■ **SUPPLIED PASSAGE**
[Start]
I was going through some files the other day, and I came across a flyer that got dropped off at our table at last fall’s Word On The Street, where Greg Beettam and I were (in our inimitable fashion), working to get copies of the Xeno’s Arrow and Cold Iron Badge books into the hands of passers-by. In exchange for, you know, money.
This happens from time to time, especially at free shows like Word On The Street, which by design is a big public event that anyone and everyone can attend; people come by the table where we’re trying to sell things, and try to sell US something. It’s sometimes distracting, and sometimes annoying – we, after all, paid for our table, unlike random passer-by-guy with a flyer – but sometimes it leads to interesting and potentially valuable connections and leads.
I’m still not sure what category this guy with this flyer fall into, and so I’m taking my question to you.
[End]
■ **DATA LISTING**
[Start]
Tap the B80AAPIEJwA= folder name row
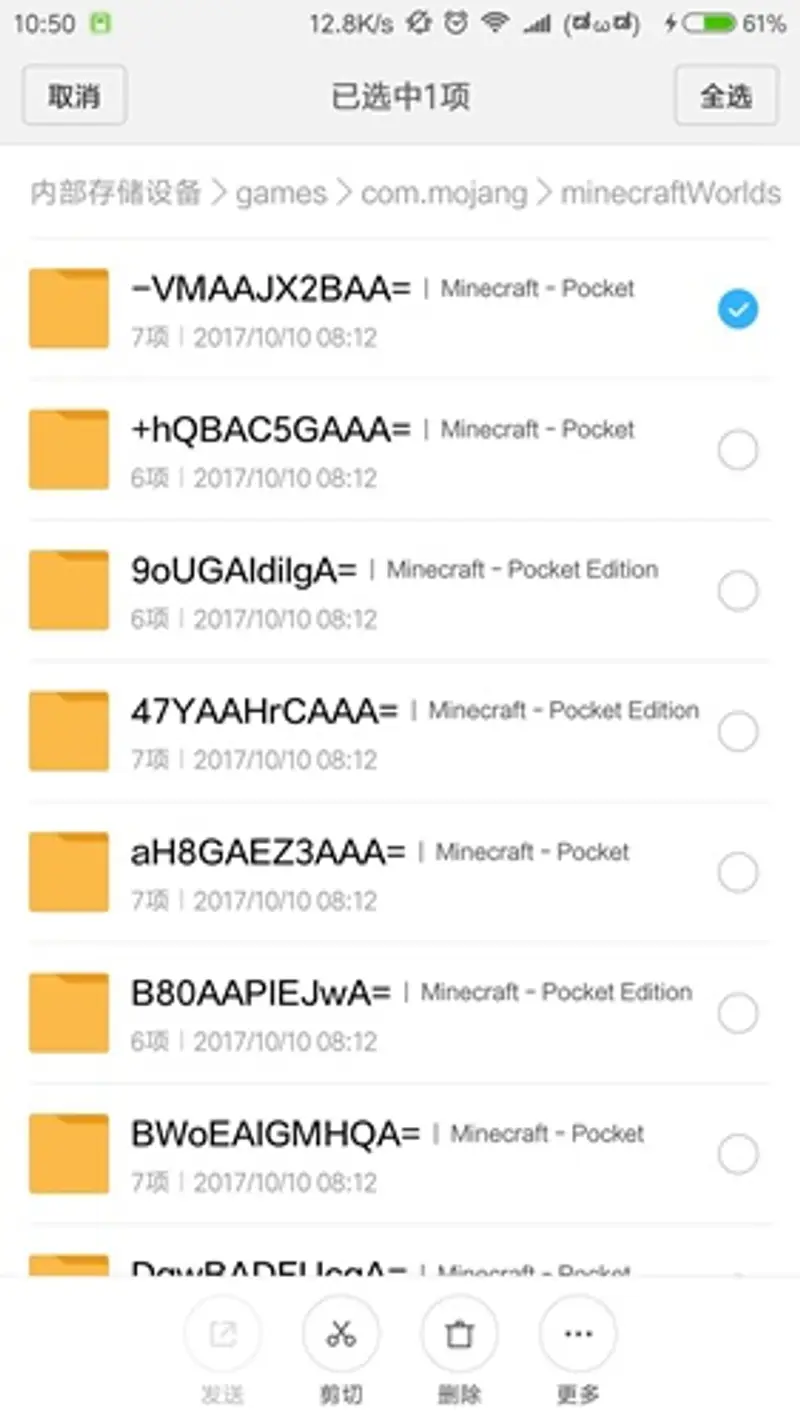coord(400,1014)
[End]
[Start]
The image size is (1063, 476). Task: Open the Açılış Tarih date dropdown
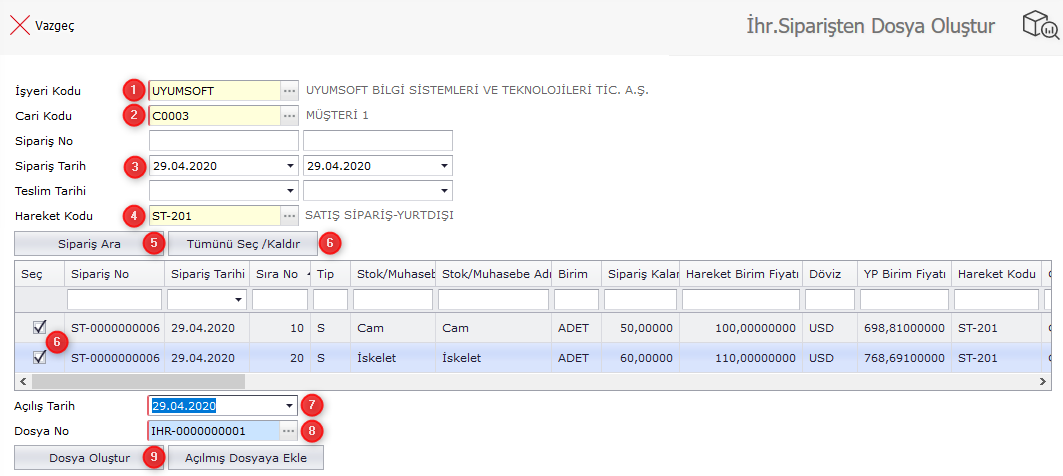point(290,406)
[End]
■ **AIM 1**
Answer these questions about the Word On The Street passage:
(a) Who worked the table with the writer?
(b) Which books were they trying to sell?
(c) What does the writer say they paid for, unlike the person with the flyer?
■ **AIM 2**
Please list every way the Word On The Street passage says it can turn out when people come by the table to sell something.

■ **EXERCISE SOLUTION 1**
(a) Greg Beettam
(b) The Xeno's Arrow and Cold Iron Badge books
(c) Their table

■ **EXERCISE SOLUTION 2**
- Sometimes distracting
- Sometimes annoying
- Sometimes leads to interesting and potentially valuable connections and leads